Napoleón III organizaba sus fiestas en “series”. La serie de los pintores, la serie de los médicos, la serie de los elegantes…

A la serie de los médicos asistía Pasteur, que daba conferencias sobre la fermentación del vino o la vacuna de la rabia en el palacio de Compiègne. Y hay que advertir que el sabio no era un hombre querido por el servicio de la corte: ¡estaban hartos de que les dejase el salón lleno de ranas!

Pero el balneario más pintoresco de Francia fue Passy. Sin alejarse de París, los Incroyables y las Merveilleuses podían someterse a un tratamiento fertilizante que consistía en beber las aguas, y pasear luego dando saltitos, haciendo una pirueta cada cinco pasos. Como libro de cabecera, los curistas leían “El Arte de Fabricar Niños, o Nuevo Cuadro del Amor Conyugal”, publicado en Londres por el doctor Tissot, un médico genial que había descubierto que los hombres tienen dos glándulas genitales: una para hacer niños y otra para fabricar niñas. La mujer, por su parte, tiene dos ovarios con similares funciones. El problema estriba en identificar el izquierdo y el derecho con su función precisa. El dostor Tissot sugería las mejores combinaciones –izquierdo, derecho, izquierdo, derecho– y diferentes posturas para acertar siempre con el sexo de los hijos.

Balnearios románticos

Junto a los balnearios se levantaron los grandes hoteles, los teatros y los casinos. Podría escribirse una guía estelar de hoteles románticos, recorriendo los balnearios de Europa, el Nassauer Hof de Wiesbaden, el Balneario de Latoja, el Quellenhof de Aquisgrán, el Europeischer Hof de Baden-Baden, el Gran Hotel La Pace de Montecatini Terme. Y aún en nuestros días ningún hotel del mundo puede ofrecer a sus clientes una nómina de celebridades tan importante como la que se exhibe en el vestíbulo del Badischer Hof de Baden-Baden: Dostoievski, Tolstoi, Nietzsche, Wagner, Mark Twain, Brahms (que se hospedaba a menudo en la casa que Clara Schumann poseía en Lichtental), sin contar a la reina Victoria o a la emperatriz Sissi. Además de tomar las aguas líticas y arsénicas de Baden-Baden, los buenos conocedores del balneario se encaminan cada mañana a un misterioso grifo de plata que ofrece un líquido dorado de paladar goloso: una copa de zumo de uva que compensa de todos los sacrificios de la cura.
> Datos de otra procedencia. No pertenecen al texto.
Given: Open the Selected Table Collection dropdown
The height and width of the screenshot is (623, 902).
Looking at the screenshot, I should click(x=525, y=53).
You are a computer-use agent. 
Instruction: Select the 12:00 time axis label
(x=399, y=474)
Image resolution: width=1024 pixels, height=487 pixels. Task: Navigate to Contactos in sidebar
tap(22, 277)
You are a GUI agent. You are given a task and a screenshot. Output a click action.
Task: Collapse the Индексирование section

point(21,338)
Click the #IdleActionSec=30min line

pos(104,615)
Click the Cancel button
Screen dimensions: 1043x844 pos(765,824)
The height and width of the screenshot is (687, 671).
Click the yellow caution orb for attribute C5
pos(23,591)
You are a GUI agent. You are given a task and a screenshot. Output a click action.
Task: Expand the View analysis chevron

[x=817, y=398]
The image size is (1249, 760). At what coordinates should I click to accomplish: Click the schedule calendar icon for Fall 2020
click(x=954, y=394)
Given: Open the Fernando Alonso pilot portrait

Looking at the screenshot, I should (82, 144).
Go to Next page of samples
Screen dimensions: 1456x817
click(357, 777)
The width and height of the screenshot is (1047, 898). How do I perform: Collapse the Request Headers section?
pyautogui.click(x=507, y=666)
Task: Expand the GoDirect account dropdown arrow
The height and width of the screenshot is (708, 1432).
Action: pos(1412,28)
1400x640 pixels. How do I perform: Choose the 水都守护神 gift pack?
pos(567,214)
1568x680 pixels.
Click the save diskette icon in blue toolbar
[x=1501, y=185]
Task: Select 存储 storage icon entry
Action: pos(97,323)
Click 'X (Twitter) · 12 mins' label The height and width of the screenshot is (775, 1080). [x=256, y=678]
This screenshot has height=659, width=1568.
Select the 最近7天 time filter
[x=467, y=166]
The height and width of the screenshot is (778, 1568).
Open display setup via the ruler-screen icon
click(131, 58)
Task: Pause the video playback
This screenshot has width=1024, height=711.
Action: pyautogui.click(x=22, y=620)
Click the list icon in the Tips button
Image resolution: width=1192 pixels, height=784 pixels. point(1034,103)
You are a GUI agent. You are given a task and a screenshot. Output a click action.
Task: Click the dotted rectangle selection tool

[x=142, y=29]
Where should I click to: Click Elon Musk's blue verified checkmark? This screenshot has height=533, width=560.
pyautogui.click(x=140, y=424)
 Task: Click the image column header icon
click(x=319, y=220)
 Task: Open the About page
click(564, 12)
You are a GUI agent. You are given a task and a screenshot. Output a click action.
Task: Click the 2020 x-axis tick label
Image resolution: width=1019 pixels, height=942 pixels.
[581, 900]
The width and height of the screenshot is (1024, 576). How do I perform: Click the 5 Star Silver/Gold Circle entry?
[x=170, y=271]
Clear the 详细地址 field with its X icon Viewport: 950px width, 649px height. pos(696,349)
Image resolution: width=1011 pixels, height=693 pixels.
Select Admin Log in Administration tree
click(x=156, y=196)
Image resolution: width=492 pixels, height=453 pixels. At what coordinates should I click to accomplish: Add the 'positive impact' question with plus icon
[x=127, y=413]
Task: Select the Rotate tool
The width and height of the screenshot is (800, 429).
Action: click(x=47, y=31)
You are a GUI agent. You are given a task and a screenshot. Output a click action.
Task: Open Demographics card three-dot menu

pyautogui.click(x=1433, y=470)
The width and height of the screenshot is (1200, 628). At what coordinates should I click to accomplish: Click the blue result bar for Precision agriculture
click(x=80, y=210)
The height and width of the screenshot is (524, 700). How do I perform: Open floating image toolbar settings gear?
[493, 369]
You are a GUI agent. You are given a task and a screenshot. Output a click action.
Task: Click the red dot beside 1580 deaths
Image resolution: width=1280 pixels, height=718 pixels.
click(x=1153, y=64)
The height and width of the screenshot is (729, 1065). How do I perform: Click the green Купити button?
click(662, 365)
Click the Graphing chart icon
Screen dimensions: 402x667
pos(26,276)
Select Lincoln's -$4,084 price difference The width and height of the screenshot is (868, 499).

El rito de las aguas se mantiene afortunadamente vivo en los países de Europa. En las termas italianas se recuerda a D’Anunzzio y a Leoncavallo. En Aquisgrán se rememora todavía a Carlomagno. En Baden-Baden y en Wiesbaden se lee a Dostoievski. En Teplitz se escucha a Wagner. En Bath he hablado con ancianas que conocieron a Stefan Zweig. En Marienbad se evoca la memoria del viejo Goethe, enamorado como un adolescente de la joven Ulrike, a la que dedicaría sus amargas elegías. Y en algunos rincones de España se recuerda aún a los hermanos Bécquer, el poeta y el pintor, que acudían cada año a probar las aguas de la salud en los olvidados balnearios de la montaña aragonesa donde Gustavo Adolfo escribía sus cartas y leyendas.

La vieja Europa vive y sueña todavía en sus fuentes milagrosas. En la mañana tibia del domingo, la orquesta interpreta los alegres compases de un vals. Y algunas muchachas románticas se pasean cubiertas con sus pamelas celestes, igual que sus abuelas se pasearon por estas avenidas llevando bordadas en la garganta las rosas del primer amor.